The caregiver EQ-5D-5L and PTHSI scores were associated with the age of the child with the 5–7 years of age group showing significantly higher caregiver HRQoL, owing to milder disease characteristics in this group. The PTHSI and CarerQoL further showed that children with more severe clinical scores contributed to lower caregiver HRQoL and a higher burden of care, respectively. The caregiver-rated HRQoL scores of the children have a moderate association (EQ-TIPS LSS, EQ-5D-Y-3L LSS and PedsQL score) with the caregiver PTHSI, EQ-5D-5L and CarerQoL scores. This has important implications for economic evaluations of paediatric interventions in children dependent on technology for breathing.
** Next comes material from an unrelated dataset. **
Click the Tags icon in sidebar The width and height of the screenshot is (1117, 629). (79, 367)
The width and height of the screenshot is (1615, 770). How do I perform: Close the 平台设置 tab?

The small sample in each age group and known groups limits the interpretation of these results [78]. The LSS used for the EQ-TIPS, EQ-5D-Y-3L and EQ-5D-5L is a crude representation of the dimension performance and is limited as it does not account for the difference in health profile, for example, 12222 may have the same LSS as 31311 [64, 65]. The EQ-5D-Y-3L and EQ-TIPS include different content in their dimensions and have a different number of dimensions, thus the combination of LSS is intended to give a basic overview of how these instruments may perform across the age range. It is recommended that future mapping work investigate the relationship between these dimensions, and potentially their scores.

5 Conclusions

The EQ-TIPS and EQ-5D-Y-3L showed good validity in children dependent on technology for breathing. The EQ-TIPS and EQ-5D-Y-3L LSS were all able to differentiate between children with known clinical variables and outperformed both the PedsQL and PTHSI, making them preferable for intervention research. Further investigation into the EQ-TIPS dimension of social interaction is warranted for both understanding of the current wording and the appropriateness for young children aged 1–12 months. The caregiver scores are associated with the child HRQoL scores and thus a spill-over should be accounted for in any interventions targeting this cohort. It is recommended that future studies investigate the reliability and responsiveness of these measures in children dependent on technology for breathing. A comparison of HRQoL in children living with neuromuscular disease with and without dependence on technology for breathing may give a more accurate indication of the impact of breathing technology on overall HRQoL.